The best-known meme coins
Meme coins usually have no technology or real use of their own — what they share is a strong community and the ability to go viral. The following projects currently top the meme coin ranking by market capitalisation. The market moves extremely fast, though, and yesterday's leader can lose most of its value today.
Dogecoin (DOGE)
The very first meme coin, created in 2013 as a joke — originally a parody of Bitcoin bearing the Shiba Inu dog meme as its logo. Thanks to its community and the backing of well-known figures, it became the largest and best-known meme coin of all.
Shiba Inu (SHIB)
The so-called "Dogecoin killer" built on Ethereum. The community has also built a whole ecosystem around the token — the ShibaSwap decentralised exchange and its own Shibarium network. The token supply runs into the quadrillions.
Pepe (PEPE)
A meme coin based on the well-known Pepe the Frog internet meme. One of the fastest-growing tokens of 2023 — a purely community-driven project with no use, and a textbook example of extreme volatility.

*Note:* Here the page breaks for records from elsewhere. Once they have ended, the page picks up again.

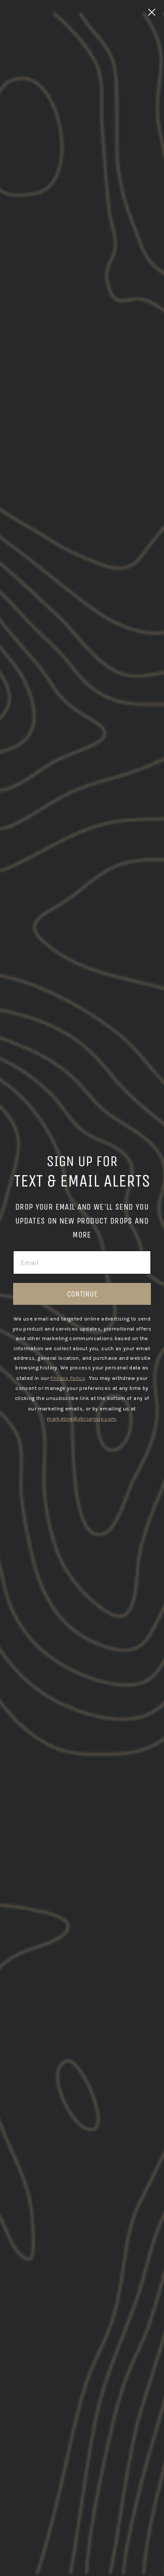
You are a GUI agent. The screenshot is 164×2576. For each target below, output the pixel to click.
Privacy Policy (67, 1378)
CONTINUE (82, 1294)
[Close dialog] (152, 12)
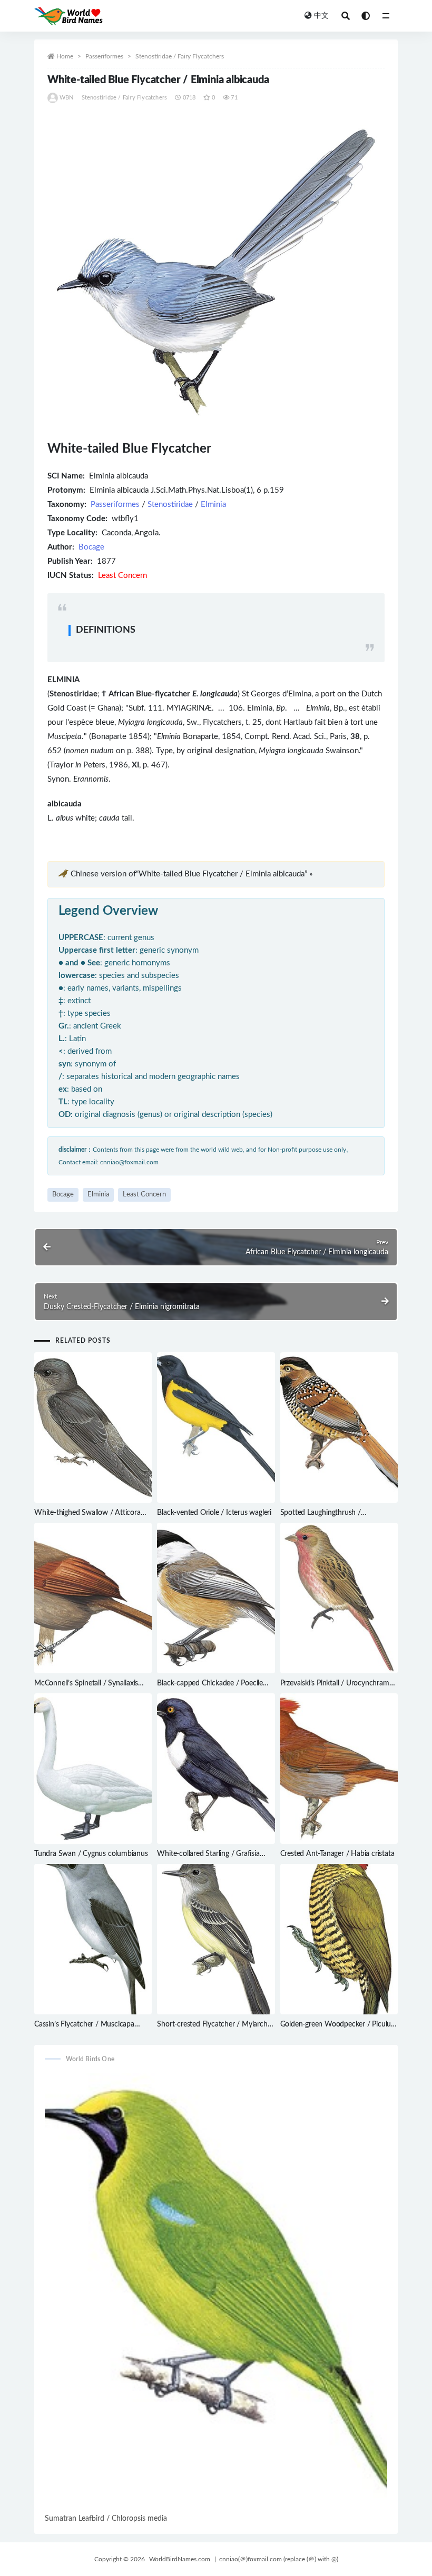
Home (64, 56)
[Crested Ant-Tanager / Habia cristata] (339, 1768)
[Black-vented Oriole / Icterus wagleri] (215, 1427)
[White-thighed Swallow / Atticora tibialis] (93, 1427)
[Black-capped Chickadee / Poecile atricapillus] (215, 1598)
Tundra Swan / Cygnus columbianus (91, 1854)
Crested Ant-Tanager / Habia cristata (337, 1854)
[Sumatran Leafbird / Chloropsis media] (216, 2292)
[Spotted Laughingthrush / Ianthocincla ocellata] (339, 1427)
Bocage (91, 547)
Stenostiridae (170, 504)
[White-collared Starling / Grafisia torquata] (215, 1768)
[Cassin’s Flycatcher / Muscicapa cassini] (93, 1939)
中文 (321, 15)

Bonk (BONK) and dogwifhat (WIF)
Meme coins from the Solana blockchain ecosystem that kicked off a fresh wave of meme tokens. Both WIF (a dog in a hat) and BONK show how quickly a community token can rise — and fall.
Floki (FLOKI) and others
Floki (named after Elon Musk's dog) blends the meme theme with an attempt to build its own ecosystem. Around meme coins, however, plenty of tokens spring up that end as a scam — which is why extreme caution is warranted.

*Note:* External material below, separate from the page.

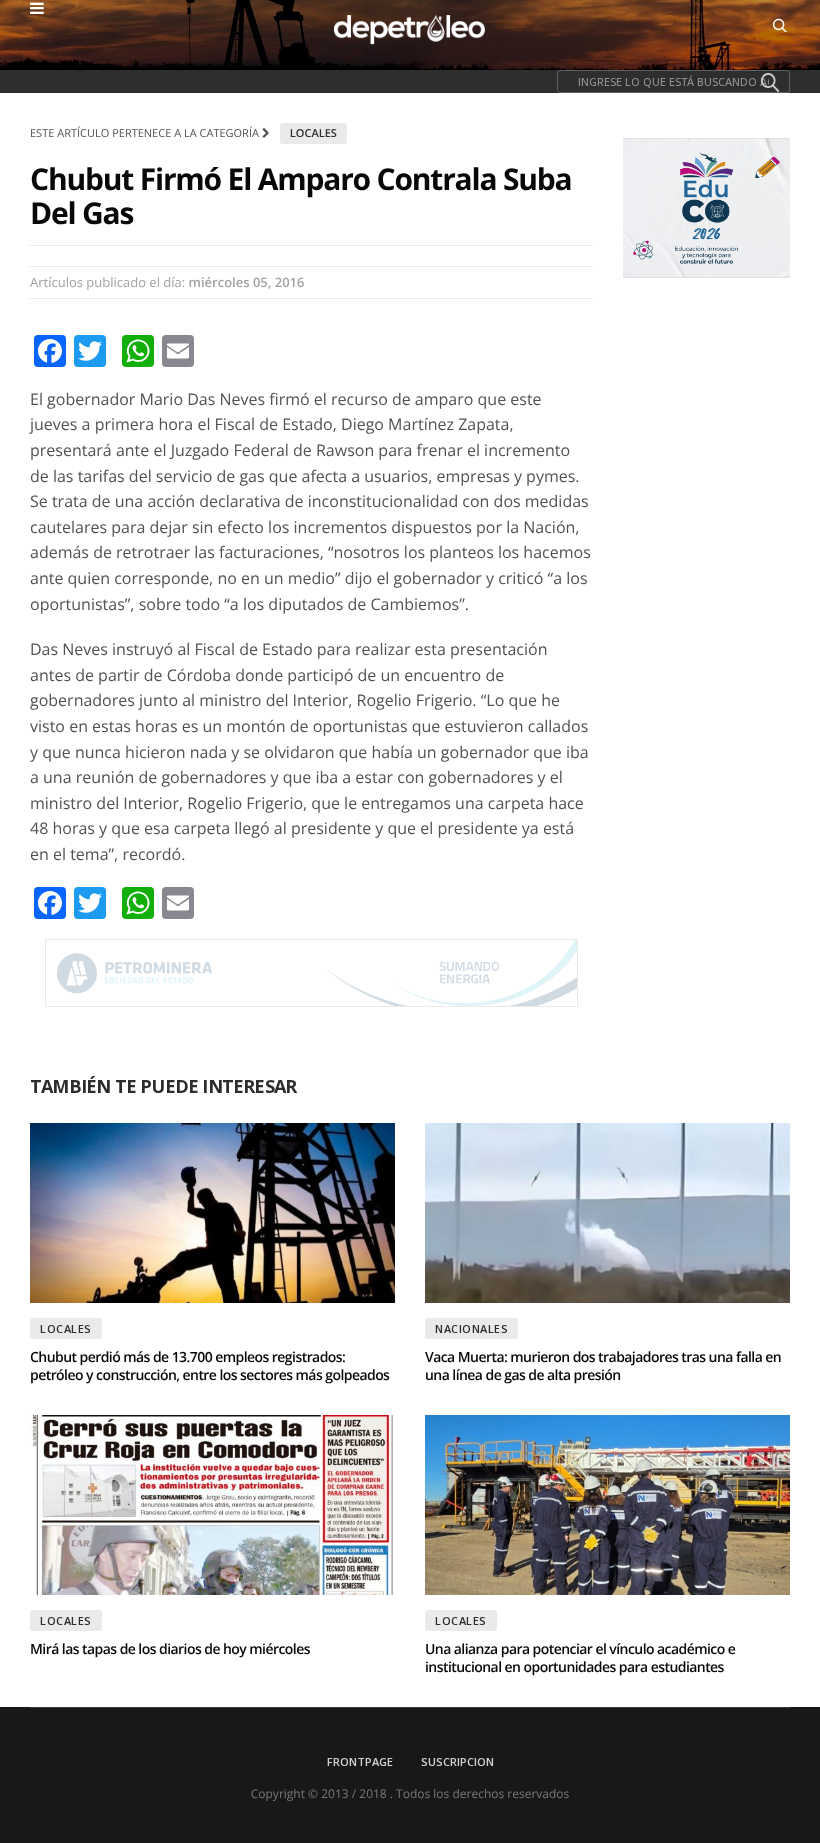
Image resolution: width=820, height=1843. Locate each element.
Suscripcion (457, 1761)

Meme coins can be fun, but as an investment they are pure speculation. The same rule applies as with a bet: only put in money you can afford to lose, and reckon on the value potentially dropping to zero.
Frequently asked questions
Which are the best meme coins?+
The largest meme coins by market capitalisation include Dogecoin (DOGE), Shiba Inu (SHIB) and Pepe (PEPE), followed by the likes of Bonk (BONK), dogwifhat (WIF) and Floki (FLOKI). You will find the full ranking in the table above.
Are meme coins a good investment?+
Meme coins are highly speculative and risky. They offer the chance of rapid gains, but equally of an almost total loss. They usually have no technological use, and their price depends mainly on the mood of the community. This list is for tracking the market, not a recommendation to buy.
Why are meme coins so volatile?+
Their price is not underpinned by any real use, but driven mainly by community demand, social-media trends and speculation. A single viral post or a comment from a well-known figure can send the price soaring or falling by tens of per cent in moments.